Ever Wondered What to Do?

So you have this project that has prints and specs, you’ve been there to check out the project site and conditions and your start date is scheduled to have you arrive and perform your scope of work. You sign the contract, shake hands and leave. This is going to be great; you think to yourself.

You go back to your office and make all the arrangements to start the project in three weeks. You make a schedule, assign personnel, allocate vehicles, equipment, tools and supplies. You order the material and allocate the three weeks it will take on site.

Three days before you’re scheduled start date you call your client and he says, “oh yes, we are all ready, come and execute your scope of work”.

The start day arrives, and you pull the trigger and put everything in motion for a flawless delivery of your services.

About an hour after you knew the crew was starting on site your phone rings and on the screen, it says it’s your crew foremen calling.

What happens next shocks the hell out of you. Your foreman tells you the site is not ready and the area where you are supposed to perform your services is not even finished being built!

So now what do you do? You have spent a couple thousand dollars getting ready and mobilizing.
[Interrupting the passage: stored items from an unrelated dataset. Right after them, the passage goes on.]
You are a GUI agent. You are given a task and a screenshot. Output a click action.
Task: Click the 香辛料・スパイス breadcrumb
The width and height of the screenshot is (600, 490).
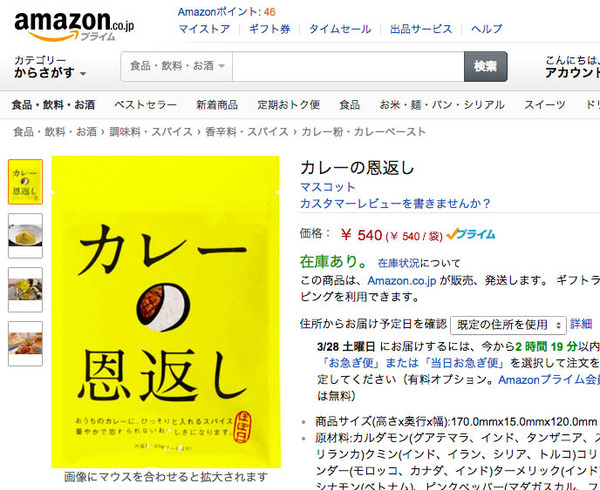(247, 132)
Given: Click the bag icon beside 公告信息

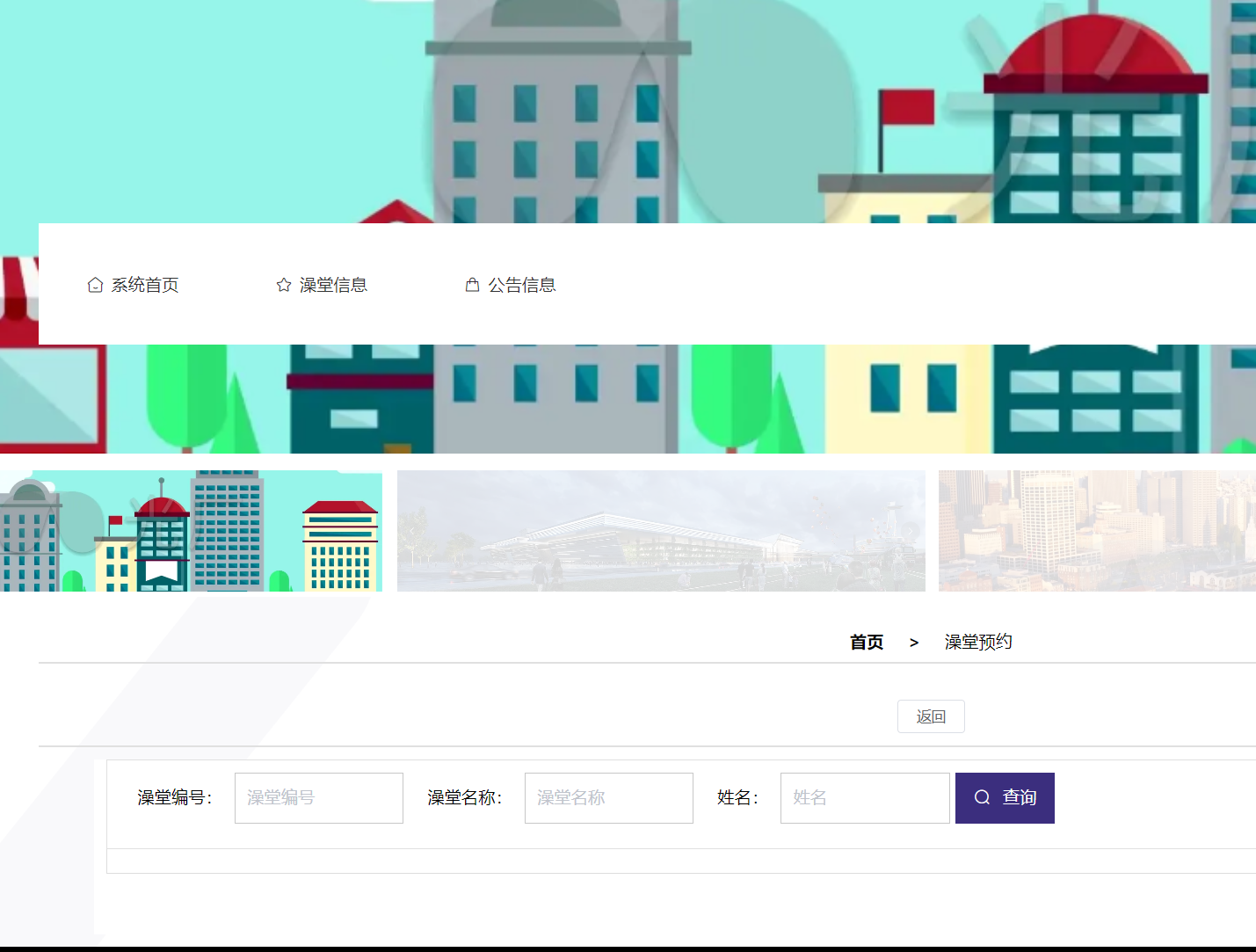Looking at the screenshot, I should (x=473, y=284).
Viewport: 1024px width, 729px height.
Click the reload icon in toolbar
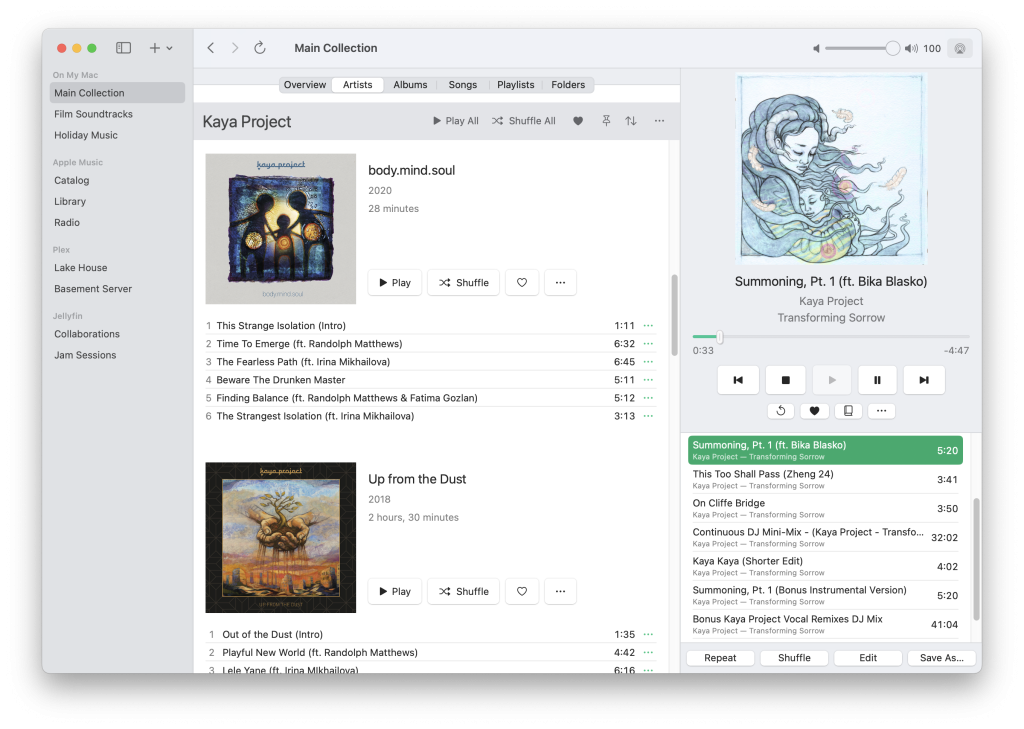260,48
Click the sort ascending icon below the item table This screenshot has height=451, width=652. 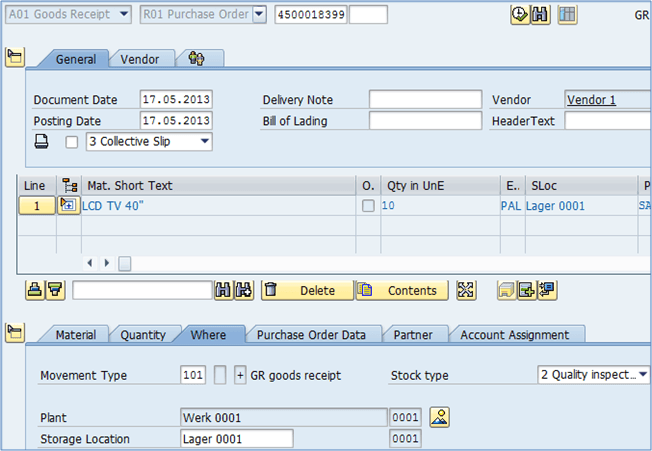(x=35, y=290)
You have all the material to hand, fabricated and delivered for install. You’ve spent tens of thousands on that. You made the schedule according to the info from your client. Now, your stuck. You can’t work, can’t get paid and have nothing for work because you allotted 3 weeks to do this project and your next project is 3 weeks away.

But it gets worse… you’ve got all this money and time tied up. Now you have to demobilize and return to this project when it is ACTUALLY ready. This creates a huge problem in scheduling around your future commitments. So now, extra help is required and so extra costs to you.
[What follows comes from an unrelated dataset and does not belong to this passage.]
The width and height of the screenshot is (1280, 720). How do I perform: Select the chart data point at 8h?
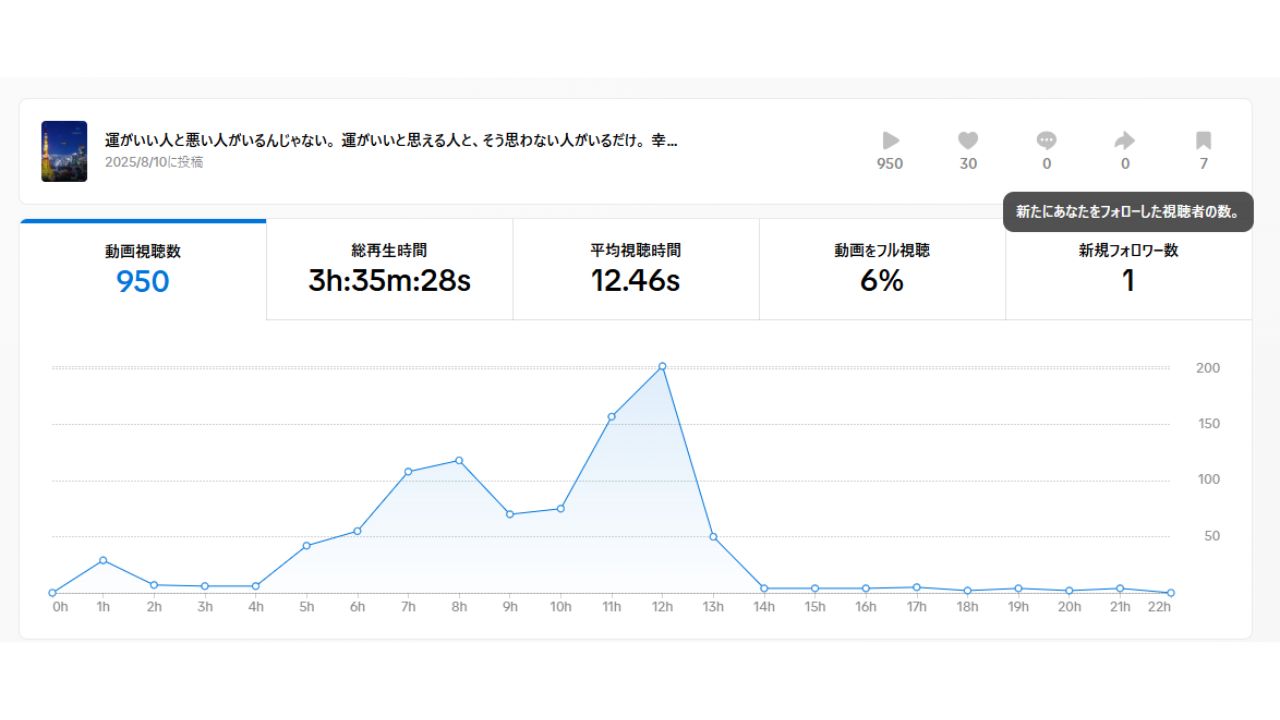(459, 460)
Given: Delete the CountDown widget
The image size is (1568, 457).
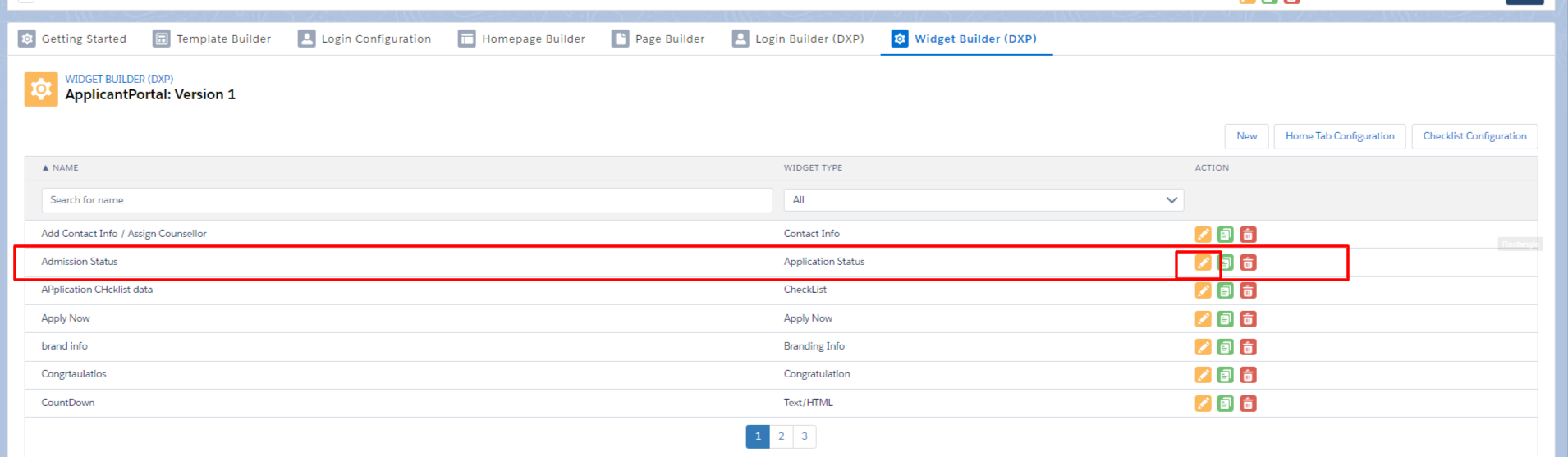Looking at the screenshot, I should tap(1248, 404).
Well, this first thing you do is document exactly what has occurred, what will occur and why, sending it to all parties involved directly on the project. Make sure this includes all the correct times and dates, the names of the people involved, the companies they work for and exactly what was said. Make it known that additional costs will be incurred because of this.

Then, write up a change order to cover the additional costs of the demob and remob. If there is rental equipment involved make sure that’s part of the charges, and you’ll have to return it and make sure it will be available for when you can do the project.
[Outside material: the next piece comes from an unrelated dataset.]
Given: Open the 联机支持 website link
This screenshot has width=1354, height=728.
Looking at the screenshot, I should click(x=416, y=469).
Finally, you request to be paid the value for what you have already completed and the change order, before you return to finish the scope of work on the site. You did not create the problem and therefore you should not be paying for it. Get paid what you have invested in the project before you return to finish it. You delivered what you promised, so it is only right that your client does the same.

In closing, remember this – get EVERYTHING in writing, right from the first communication about the project. Then if this scenario happens to you, you already have every written document to back your claim of correctness in the matter, as well as helping your client ferret out who the real culprit is and get that corrected so it doesn’t happen again in the future.